Friday, November 8, 2013
So a couple of days ago, I noted another challenge to an exclusive forum provision (this one in a corporate charter) in connection with the acquisition of Edgen Group by Sumitomo. So, Edgen had its day in Chancery Court where it argued that the Vice Chancellor should issued an injunction against the plaintiff stockholder to prohibit him from purusing a law suit outside of Delaware. In considering the whether to issue the order, Vice Chancellor Laster made it clear that Delaware believes exclusive forum provisions are binding on stockholders. There are no issues for the court with respect to the legality of these provisions. But...no injunction for Edgen. Why? Well, on the balance of the equities analysis, the court felt that it wasn't the court's place to tell a court in Louisiana what to do. Edgen can raise the forum provision in front of the Louisiana court and the court - if fairly applying Delaware law - should toss the case out. Ahem...we shall see...
Now, what I thought was really interesting about Vice Chancellor Laster's hearing in Edgen was his statements about the nature of plaintiff shareholders. To get the context, Edgen and their counsel appeared before Laster for the hearing. Genoud, the plaintiff, however did not appear. Genoud's counsel was in fact there, but without authorization to speak on behalf of his client in the Delaware action. There was a lot of 'we love to appear, but our client hasn't authorized us to appear in Delaware' etc. To that, Laster had this to say (Transcript Hearing):
Now, Mr. Genoud has not responded to the complaint. Extraordinary efforts have been made by Mr. Slights and his colleagues to track down Mr. Genoud, including the hiring of two process servers and the hiring of a private investigator. His residential address cannot be found.
The Louisiana counsel who represent Mr. Genoud for purposes of that action have declined to accept service. And the Robbins Geller firm, a firm that I generally have great respect for, has engaged in unsatisfying and, dare I say, pathetic representational contortions in which they have maintained that although they represent Mr. Genoud for purposes of challenging the merger and bringing the lawsuit in Louisiana, they do not represent Mr. Genoud for the clearly-related subject matter of this proceeding.
Now, anyone remotely familiar with this type of stockholder litigation understands that Robbins Geller is not taking its direction from a nominal client on these issues but rather is calling the shots itself. And the idea that Robbins Geller and Louisiana counsel have not been able to reach their client, even though they sued in Louisiana and sought expedited proceedings and have a status conference tomorrow, is either, one, not credible, or two, confirmatory that Robbins Geller is not taking direction from its client about how to handle this litigation.

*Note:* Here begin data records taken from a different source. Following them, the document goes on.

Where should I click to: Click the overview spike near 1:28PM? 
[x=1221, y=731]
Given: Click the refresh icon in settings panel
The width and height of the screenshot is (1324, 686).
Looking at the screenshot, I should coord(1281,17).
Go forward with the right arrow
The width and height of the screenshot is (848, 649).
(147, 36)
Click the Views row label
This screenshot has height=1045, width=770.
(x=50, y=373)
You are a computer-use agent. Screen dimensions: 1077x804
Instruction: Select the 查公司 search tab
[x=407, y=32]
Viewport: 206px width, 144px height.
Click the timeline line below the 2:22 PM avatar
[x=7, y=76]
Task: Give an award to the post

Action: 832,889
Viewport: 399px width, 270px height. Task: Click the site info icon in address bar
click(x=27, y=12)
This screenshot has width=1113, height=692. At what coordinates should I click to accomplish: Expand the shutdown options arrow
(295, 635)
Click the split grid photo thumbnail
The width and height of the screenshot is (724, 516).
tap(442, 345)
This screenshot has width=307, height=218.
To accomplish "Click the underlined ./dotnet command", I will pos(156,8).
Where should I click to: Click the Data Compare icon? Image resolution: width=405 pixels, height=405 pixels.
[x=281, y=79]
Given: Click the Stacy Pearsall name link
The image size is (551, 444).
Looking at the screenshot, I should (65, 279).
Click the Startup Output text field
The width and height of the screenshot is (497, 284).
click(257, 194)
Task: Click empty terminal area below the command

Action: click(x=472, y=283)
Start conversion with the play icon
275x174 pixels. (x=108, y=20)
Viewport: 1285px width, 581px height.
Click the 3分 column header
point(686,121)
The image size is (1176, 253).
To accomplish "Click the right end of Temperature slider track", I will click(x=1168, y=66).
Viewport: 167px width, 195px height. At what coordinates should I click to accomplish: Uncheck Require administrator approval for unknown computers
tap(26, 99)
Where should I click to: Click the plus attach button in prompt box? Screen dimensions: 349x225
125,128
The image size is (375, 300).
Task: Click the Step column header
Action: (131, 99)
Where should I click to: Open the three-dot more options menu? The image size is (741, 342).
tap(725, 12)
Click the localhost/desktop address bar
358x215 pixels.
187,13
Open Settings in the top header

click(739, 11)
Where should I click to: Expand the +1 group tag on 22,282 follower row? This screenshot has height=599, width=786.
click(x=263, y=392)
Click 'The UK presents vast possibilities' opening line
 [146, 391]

Frankly, it's quite disappointing behavior from a firm that otherwise has done a great deal to build up reputational capital and credibility with the Delaware courts. It would not have been, I think, any impairment at all to enter an appearance and reserve the ability to fight the jurisdictional issue. It is much more credibility-straining to claim that you can't contact your client, and that although you have been engaged to handle a broad and expedited attack on a merger and to sue in a jurisdiction internationally removed from your client's residence, you have nevertheless not been retained to handle a related proceeding in another court that, although I haven't done the math, is probably equidistant, if not closer, to the plaintiff's residence.
The Louisiana court held a hearing in this case yesterday. I'm assuming the plaintiff (or his counsel) turned up for that hearing. No word yet on the outcome of that hearing.